O passado e o futuro são mobilizados, muitas vezes, nesses discursos e práticas, como dispositivos para a agitação política. Mas isso não significa que não existam projetos de passado e futuro nos movimentos políticos atualistas, representados tão bem por esses líderes. O caos é apenas uma cortina de fumaça, assentada numa complicada realidade do passado histórico, muitas vezes idealizado. Uma de suas consequências é a mobilização política em prol de presentes-passados, passados-presentes e presentes-futuros autoritários, na maioria das vezes, incitada pela negação, pela nostalgia e pelo ressentimento. E, talvez, o principal projeto de futuro desses movimentos seja a destruição ou, pelo menos, o enfraquecimento das bases da Democracia e do Estado Liberal.

Ao navegar por esse almanaque, acreditamos que você, leitor ou leitora, poderá reviver e pensar sobre os momentos em que a pandemia, causada pelo coronavírus, deixava a sua condição latente para se tornar o evento reorganizador de nossas vidas em sua articulação com a crise das democracias liberais.
Queremos entender como dois grandes países, no caso, o Brasil e os Estados Unidos, divergiram da OMS e, mesmo assim, os seus líderes continuaram no poder de forma mais ou menos estável. Se não estáveis, apoiados por pelo menos um terço de sua população. Como entender esse escândalo?
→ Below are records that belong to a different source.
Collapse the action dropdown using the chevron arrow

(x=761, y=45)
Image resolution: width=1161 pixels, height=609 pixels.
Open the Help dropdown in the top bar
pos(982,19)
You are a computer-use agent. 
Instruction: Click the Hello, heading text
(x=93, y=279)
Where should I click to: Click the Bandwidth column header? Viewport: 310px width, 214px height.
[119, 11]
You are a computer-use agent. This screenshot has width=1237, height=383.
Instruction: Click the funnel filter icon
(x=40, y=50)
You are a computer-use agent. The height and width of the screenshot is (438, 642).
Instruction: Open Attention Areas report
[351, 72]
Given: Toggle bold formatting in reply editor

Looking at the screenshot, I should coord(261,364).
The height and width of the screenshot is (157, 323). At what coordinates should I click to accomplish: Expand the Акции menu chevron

A nossa hipótese é a de que, em certas dimensões da temporalidade atualista em que vivemos, a verdade que mais importa é aquela que nos chega na forma de notícia, de news. A maior parte das pessoas formam opinião orientadas por um ambiente de notícias em fluxo contínuo, consumido como entretenimento, embaladas pela crença de que quanto mais recente e atual é a notícia, mais relevante se torna para nossas vidas. Controlar a produção incessante das news – pouco importa se verdadeiras ou simuladas (fakes) – tornou-se a mais importante fonte de poder político, até mais relevante do que partidos e outros sujeitos políticos tradicionais. Esse universo paralelo, da simulação da notícia como arma política, com seus agentes e estruturas, é o fato mais relevante para compreendermos a história da COVID-19. Ele é o hospedeiro em que o bolsonarismo, e também o trumpismo, parasita em simbiose. Mas, como se verá, os níveis de insanidade do bolsonarismo e de Bolsonaro parecem ser insuperáveis.

(*) Mateus Pereira e Valdei Araujo são professores de História na Universidade Federal de Ouro Preto em Mariana. São autores do livro Atualismo 1.0: como a ideia de atualização mudou o século XXI e organizadores de Do Fake ao Fato: (des)atualizando Bolsonaro, com Bruna Klem, e Mayra Marques é doutoranda em História na mesma instituição.